-- Start Exercise data --
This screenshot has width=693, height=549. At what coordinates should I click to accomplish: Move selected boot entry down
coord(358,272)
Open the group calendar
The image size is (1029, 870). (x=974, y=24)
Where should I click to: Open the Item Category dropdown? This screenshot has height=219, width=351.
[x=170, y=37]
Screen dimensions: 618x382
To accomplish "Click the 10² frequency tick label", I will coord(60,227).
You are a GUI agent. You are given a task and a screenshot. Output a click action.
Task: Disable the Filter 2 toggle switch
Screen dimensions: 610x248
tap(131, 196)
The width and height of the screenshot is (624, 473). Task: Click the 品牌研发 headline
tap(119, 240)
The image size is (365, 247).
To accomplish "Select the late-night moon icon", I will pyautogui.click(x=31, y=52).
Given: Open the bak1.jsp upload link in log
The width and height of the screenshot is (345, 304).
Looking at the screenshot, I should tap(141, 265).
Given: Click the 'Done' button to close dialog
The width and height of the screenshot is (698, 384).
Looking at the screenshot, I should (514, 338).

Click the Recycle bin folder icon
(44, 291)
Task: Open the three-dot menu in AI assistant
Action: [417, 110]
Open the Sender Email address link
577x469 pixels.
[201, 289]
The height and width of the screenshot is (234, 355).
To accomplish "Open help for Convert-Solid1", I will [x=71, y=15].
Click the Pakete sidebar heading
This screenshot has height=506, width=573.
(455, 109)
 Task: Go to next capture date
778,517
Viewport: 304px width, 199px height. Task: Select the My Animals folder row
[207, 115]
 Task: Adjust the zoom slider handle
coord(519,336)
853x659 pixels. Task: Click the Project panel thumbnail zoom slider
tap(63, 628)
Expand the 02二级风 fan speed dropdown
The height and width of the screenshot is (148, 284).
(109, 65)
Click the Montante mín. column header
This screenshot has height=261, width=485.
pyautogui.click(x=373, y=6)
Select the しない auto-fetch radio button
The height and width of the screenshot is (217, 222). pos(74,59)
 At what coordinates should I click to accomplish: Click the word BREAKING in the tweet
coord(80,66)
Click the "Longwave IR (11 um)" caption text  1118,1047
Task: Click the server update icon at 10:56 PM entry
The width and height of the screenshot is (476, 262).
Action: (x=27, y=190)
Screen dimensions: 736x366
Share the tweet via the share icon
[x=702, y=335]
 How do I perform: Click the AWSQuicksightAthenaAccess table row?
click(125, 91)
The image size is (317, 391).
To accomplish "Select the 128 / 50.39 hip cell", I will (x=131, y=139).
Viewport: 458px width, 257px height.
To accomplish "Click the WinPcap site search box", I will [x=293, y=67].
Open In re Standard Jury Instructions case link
-- End Exercise data --
> What needs to be done
Rewrite only the listing lines from the line with "Task: Click the server" to the line with "click(125, 91)", requests included. Scale every coordinate in the answers by 1.5 and round each result to a whole number, with halves rounded up.

> Exercise output
Task: Click the server update icon at 10:56 PM entry
The width and height of the screenshot is (476, 262).
Action: (x=41, y=285)
Screen dimensions: 736x366
Share the tweet via the share icon
[x=1053, y=503]
 How do I perform: Click the AWSQuicksightAthenaAccess table row?
click(188, 137)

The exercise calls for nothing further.